Exercise material:

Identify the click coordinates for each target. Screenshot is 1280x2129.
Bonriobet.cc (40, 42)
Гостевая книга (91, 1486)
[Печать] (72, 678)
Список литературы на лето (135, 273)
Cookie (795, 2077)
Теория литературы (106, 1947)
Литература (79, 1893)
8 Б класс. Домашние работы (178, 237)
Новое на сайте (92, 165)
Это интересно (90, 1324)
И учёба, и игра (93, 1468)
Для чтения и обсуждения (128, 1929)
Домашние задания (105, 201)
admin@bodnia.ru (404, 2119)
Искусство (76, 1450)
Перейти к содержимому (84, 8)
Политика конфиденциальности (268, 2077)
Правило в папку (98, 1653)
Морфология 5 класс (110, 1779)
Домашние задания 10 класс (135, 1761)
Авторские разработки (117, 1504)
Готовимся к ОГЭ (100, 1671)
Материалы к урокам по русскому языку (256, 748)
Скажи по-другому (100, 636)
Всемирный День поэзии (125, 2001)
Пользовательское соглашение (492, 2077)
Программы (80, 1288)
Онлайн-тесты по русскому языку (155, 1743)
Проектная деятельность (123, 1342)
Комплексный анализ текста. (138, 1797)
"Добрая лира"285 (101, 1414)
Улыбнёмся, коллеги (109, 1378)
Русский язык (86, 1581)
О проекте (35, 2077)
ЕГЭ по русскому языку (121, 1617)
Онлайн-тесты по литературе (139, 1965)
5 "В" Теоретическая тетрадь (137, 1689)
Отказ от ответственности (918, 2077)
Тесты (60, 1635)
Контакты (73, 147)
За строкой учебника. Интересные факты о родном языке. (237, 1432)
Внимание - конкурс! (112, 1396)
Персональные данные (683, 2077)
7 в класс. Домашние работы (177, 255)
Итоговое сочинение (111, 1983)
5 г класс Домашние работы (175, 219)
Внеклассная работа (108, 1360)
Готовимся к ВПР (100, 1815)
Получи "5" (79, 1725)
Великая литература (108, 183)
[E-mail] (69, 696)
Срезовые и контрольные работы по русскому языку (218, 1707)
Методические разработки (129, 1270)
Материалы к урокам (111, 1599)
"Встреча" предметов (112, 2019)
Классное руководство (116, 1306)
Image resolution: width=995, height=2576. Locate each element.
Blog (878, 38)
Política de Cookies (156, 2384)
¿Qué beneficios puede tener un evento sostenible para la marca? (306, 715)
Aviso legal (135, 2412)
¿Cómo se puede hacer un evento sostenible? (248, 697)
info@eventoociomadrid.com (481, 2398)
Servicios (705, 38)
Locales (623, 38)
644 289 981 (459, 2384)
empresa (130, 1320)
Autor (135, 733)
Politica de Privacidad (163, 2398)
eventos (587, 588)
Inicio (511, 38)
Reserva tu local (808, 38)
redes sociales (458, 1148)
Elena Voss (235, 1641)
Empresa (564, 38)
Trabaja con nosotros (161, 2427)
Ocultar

Task brief: Set down every line of the listing again, exactly.

Completed task:
Identify the click coordinates for each target. Screenshot is 1280x2129.
Bonriobet.cc (40, 42)
Гостевая книга (91, 1486)
[Печать] (72, 678)
Список литературы на лето (135, 273)
Cookie (795, 2077)
Теория литературы (106, 1947)
Литература (79, 1893)
8 Б класс. Домашние работы (178, 237)
Новое на сайте (92, 165)
Это интересно (90, 1324)
И учёба, и игра (93, 1468)
Для чтения и обсуждения (128, 1929)
Домашние задания (105, 201)
admin@bodnia.ru (404, 2119)
Искусство (76, 1450)
Перейти к содержимому (84, 8)
Политика конфиденциальности (268, 2077)
Правило в папку (98, 1653)
Морфология 5 класс (110, 1779)
Домашние задания 10 класс (135, 1761)
Авторские разработки (117, 1504)
Готовимся к ОГЭ (100, 1671)
Материалы к урокам по русскому языку (256, 748)
Скажи по-другому (100, 636)
Всемирный День поэзии (125, 2001)
Пользовательское соглашение (492, 2077)
Программы (80, 1288)
Онлайн-тесты по русскому языку (155, 1743)
Проектная деятельность (123, 1342)
Комплексный анализ текста. (138, 1797)
"Добрая лира"285 (101, 1414)
Улыбнёмся, коллеги (109, 1378)
Русский язык (86, 1581)
О проекте (35, 2077)
ЕГЭ по русскому языку (121, 1617)
Онлайн-тесты по литературе (139, 1965)
5 "В" Теоретическая тетрадь (137, 1689)
Отказ от ответственности (918, 2077)
Тесты (60, 1635)
Контакты (73, 147)
За строкой учебника. Интересные факты о родном языке. (237, 1432)
Внимание - конкурс! (112, 1396)
Персональные данные (683, 2077)
7 в класс. Домашние работы (177, 255)
Итоговое сочинение (111, 1983)
5 г класс Домашние работы (175, 219)
Внеклассная работа (108, 1360)
Готовимся к ВПР (100, 1815)
Получи "5" (79, 1725)
Великая литература (108, 183)
[E-mail] (69, 696)
Срезовые и контрольные работы по русскому языку (218, 1707)
Методические разработки (129, 1270)
Материалы к урокам (111, 1599)
"Встреча" предметов (112, 2019)
Классное руководство (116, 1306)
Image resolution: width=995, height=2576. Locate each element.
Blog (878, 38)
Política de Cookies (156, 2384)
¿Qué beneficios puede tener un evento sostenible para la marca? (306, 715)
Aviso legal (135, 2412)
¿Cómo se puede hacer un evento sostenible? (248, 697)
info@eventoociomadrid.com (481, 2398)
Servicios (705, 38)
Locales (623, 38)
644 289 981 (459, 2384)
empresa (130, 1320)
Autor (135, 733)
Politica de Privacidad (163, 2398)
eventos (587, 588)
Inicio (511, 38)
Reserva tu local (808, 38)
redes sociales (458, 1148)
Elena Voss (235, 1641)
Empresa (564, 38)
Trabaja con nosotros (161, 2427)
Ocultar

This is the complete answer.